Invest in the Future with Innovation and Sustainability Training


Fever, chills, headache, sweats, fatigue, nausea, vomiting. To most people, this collection of symptoms sounds like the flu. And yet for the 3.2 billion people at risk, this could also mean a much deadlier diagnosis: malaria. For this reason, among many others, malaria is one of the most difficult subjects to address in terms of public health crises. Most people in malaria affected areas expect to wind up with the disease at some point in their lives. Additionally, many of the solutions posed to rural communities for fighting the disease have been short-sighted, unsustainable, and ridden with financial challenges. As we educate the next generation of new global citizens, how do we guide our students to seek out and support sustainable, innovative solutions malaria and other public health crises?

A Brief History of Malaria Solutions

Many are not aware that malaria was once a major threat in the swamp-ridden, southeast United States. In a land that is humid and warm for over half of the year, mosquitoes carrying malaria posed a major threat to the average American. The United States was able to eradicate malaria through a comprehensive pesticide program centered around now-infamous DDT. Talk about an unsustainable solution!
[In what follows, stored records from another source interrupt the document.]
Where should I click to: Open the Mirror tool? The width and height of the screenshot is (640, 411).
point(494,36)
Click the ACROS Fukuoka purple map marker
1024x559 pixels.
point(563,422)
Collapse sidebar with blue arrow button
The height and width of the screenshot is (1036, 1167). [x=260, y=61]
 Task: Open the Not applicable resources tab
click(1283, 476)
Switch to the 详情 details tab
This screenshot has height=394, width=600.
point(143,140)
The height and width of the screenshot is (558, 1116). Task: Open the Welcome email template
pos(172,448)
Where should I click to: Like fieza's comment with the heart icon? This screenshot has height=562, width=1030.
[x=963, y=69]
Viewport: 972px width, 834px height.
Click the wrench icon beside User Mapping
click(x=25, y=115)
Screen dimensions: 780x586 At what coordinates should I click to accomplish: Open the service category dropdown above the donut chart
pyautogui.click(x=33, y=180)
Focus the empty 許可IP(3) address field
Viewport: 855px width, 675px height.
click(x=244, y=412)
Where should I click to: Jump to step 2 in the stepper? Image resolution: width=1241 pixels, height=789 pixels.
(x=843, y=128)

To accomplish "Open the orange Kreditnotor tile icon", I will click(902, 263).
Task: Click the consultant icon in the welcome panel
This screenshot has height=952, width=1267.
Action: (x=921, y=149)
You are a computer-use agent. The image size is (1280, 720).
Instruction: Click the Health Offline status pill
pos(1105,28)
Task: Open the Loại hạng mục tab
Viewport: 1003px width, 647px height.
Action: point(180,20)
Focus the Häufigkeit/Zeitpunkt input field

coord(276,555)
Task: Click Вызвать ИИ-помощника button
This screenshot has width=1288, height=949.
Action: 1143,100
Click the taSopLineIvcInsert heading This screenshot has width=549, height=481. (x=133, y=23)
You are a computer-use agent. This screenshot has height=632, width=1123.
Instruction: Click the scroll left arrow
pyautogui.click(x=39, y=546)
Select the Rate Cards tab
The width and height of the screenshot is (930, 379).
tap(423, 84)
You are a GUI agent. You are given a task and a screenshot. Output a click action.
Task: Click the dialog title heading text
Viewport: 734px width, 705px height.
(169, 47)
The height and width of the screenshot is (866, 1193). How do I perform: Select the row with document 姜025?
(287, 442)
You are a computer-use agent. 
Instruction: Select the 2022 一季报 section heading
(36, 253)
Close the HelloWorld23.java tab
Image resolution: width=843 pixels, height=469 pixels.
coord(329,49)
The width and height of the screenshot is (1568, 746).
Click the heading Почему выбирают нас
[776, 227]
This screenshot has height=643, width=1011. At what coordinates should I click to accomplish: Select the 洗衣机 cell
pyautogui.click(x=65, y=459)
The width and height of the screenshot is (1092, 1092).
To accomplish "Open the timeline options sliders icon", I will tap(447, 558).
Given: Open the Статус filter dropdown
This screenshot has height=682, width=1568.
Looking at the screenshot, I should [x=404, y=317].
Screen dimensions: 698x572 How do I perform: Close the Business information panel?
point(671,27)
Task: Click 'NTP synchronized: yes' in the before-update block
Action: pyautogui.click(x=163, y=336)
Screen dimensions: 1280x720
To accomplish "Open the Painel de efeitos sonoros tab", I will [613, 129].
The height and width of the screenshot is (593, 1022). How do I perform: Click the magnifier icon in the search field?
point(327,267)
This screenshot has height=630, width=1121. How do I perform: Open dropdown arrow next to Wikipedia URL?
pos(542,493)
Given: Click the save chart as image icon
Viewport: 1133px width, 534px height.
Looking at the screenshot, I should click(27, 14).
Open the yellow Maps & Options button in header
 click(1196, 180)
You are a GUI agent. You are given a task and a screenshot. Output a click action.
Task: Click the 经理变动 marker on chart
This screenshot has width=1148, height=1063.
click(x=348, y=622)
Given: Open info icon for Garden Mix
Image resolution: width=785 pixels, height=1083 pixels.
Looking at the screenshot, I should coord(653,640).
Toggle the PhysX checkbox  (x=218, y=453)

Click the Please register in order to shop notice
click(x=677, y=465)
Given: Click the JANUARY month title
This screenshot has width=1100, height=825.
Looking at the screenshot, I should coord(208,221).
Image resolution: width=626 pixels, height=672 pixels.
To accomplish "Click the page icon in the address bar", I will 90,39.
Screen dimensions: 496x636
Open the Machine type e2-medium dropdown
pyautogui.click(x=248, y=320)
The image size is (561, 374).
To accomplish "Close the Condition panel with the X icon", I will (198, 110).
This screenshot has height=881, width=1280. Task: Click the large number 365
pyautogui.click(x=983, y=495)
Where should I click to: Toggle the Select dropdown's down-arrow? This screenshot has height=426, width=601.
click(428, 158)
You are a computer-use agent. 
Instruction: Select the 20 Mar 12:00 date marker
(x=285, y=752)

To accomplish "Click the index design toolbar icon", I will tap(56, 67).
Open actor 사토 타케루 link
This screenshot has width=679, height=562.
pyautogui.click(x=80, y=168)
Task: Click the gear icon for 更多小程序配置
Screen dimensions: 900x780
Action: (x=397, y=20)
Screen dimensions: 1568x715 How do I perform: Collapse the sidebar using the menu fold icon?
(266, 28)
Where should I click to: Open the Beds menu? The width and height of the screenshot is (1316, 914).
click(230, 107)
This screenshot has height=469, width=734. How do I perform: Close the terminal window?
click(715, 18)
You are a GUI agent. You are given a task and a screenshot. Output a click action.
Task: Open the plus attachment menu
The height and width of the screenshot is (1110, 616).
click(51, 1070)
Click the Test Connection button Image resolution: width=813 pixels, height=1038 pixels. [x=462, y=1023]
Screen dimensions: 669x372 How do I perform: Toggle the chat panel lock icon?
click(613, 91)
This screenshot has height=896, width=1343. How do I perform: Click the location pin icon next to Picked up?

Now, Malaria is found in far fewer places in the world, with its primary area of impact on the African continent. Solutions offered thus far focus on three primary methods of prevention: systematic indoor pesticide treatments, anti-malarial medications and insecticide-treated bed nets. Unfortunately, none of these solutions are without their challenges. Pesticide treatments (like DDT) often have unwanted environmental or health challenges. Anti-malarial medications can be poor in quality in unregulated countries, and in many cases, counterfeit medications are passed off as the real thing. Finally, bed nets have become more widely used as fishing nets to alleviate the more pressing challenge of hunger rather than used as intended to keep mosquitoes at bay.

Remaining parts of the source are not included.